Task inputs

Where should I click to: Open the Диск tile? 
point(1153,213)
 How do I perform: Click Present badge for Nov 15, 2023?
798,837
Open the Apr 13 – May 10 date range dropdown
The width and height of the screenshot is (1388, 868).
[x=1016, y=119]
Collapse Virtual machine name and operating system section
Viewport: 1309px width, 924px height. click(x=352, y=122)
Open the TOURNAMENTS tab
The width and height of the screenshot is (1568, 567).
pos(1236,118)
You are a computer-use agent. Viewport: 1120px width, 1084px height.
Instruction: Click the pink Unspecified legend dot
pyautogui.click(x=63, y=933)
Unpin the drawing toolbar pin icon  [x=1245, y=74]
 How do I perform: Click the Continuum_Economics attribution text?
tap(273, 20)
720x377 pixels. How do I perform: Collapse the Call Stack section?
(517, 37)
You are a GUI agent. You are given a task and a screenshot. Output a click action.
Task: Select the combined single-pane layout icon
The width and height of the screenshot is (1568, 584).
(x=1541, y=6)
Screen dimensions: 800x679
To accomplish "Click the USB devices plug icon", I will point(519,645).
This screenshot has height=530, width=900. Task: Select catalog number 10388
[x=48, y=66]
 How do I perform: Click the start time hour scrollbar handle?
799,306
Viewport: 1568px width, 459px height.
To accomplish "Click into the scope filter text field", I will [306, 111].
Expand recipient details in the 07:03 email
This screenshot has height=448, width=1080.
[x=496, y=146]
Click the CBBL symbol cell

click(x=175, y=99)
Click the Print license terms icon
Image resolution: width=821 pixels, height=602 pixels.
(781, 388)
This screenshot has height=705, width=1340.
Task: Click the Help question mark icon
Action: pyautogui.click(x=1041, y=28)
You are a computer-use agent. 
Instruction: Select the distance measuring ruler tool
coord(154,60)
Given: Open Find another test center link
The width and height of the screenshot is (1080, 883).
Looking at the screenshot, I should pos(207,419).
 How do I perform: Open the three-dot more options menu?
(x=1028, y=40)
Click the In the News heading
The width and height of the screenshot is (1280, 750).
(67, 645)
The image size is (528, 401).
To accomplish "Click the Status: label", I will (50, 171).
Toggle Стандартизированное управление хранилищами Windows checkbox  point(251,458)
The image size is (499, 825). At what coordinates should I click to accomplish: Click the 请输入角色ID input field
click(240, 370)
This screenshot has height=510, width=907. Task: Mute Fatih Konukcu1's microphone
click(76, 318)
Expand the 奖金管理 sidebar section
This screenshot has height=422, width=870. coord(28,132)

Work request
Copy every line above without changes.

Answer space
Where should I click to: Open the Диск tile? 
point(1153,213)
 How do I perform: Click Present badge for Nov 15, 2023?
798,837
Open the Apr 13 – May 10 date range dropdown
The width and height of the screenshot is (1388, 868).
[x=1016, y=119]
Collapse Virtual machine name and operating system section
Viewport: 1309px width, 924px height. click(x=352, y=122)
Open the TOURNAMENTS tab
The width and height of the screenshot is (1568, 567).
pos(1236,118)
You are a computer-use agent. Viewport: 1120px width, 1084px height.
Instruction: Click the pink Unspecified legend dot
pyautogui.click(x=63, y=933)
Unpin the drawing toolbar pin icon  [x=1245, y=74]
 How do I perform: Click the Continuum_Economics attribution text?
tap(273, 20)
720x377 pixels. How do I perform: Collapse the Call Stack section?
(517, 37)
You are a GUI agent. You are given a task and a screenshot. Output a click action.
Task: Select the combined single-pane layout icon
The width and height of the screenshot is (1568, 584).
(x=1541, y=6)
Screen dimensions: 800x679
To accomplish "Click the USB devices plug icon", I will point(519,645).
This screenshot has height=530, width=900. Task: Select catalog number 10388
[x=48, y=66]
 How do I perform: Click the start time hour scrollbar handle?
799,306
Viewport: 1568px width, 459px height.
To accomplish "Click into the scope filter text field", I will [306, 111].
Expand recipient details in the 07:03 email
This screenshot has height=448, width=1080.
[x=496, y=146]
Click the CBBL symbol cell

click(x=175, y=99)
Click the Print license terms icon
Image resolution: width=821 pixels, height=602 pixels.
(781, 388)
This screenshot has height=705, width=1340.
Task: Click the Help question mark icon
Action: pyautogui.click(x=1041, y=28)
You are a computer-use agent. 
Instruction: Select the distance measuring ruler tool
coord(154,60)
Given: Open Find another test center link
The width and height of the screenshot is (1080, 883).
Looking at the screenshot, I should pos(207,419).
 How do I perform: Open the three-dot more options menu?
(x=1028, y=40)
Click the In the News heading
The width and height of the screenshot is (1280, 750).
(67, 645)
The image size is (528, 401).
To accomplish "Click the Status: label", I will (50, 171).
Toggle Стандартизированное управление хранилищами Windows checkbox  point(251,458)
The image size is (499, 825). At what coordinates should I click to accomplish: Click the 请输入角色ID input field
click(240, 370)
This screenshot has height=510, width=907. Task: Mute Fatih Konukcu1's microphone
click(76, 318)
Expand the 奖金管理 sidebar section
This screenshot has height=422, width=870. coord(28,132)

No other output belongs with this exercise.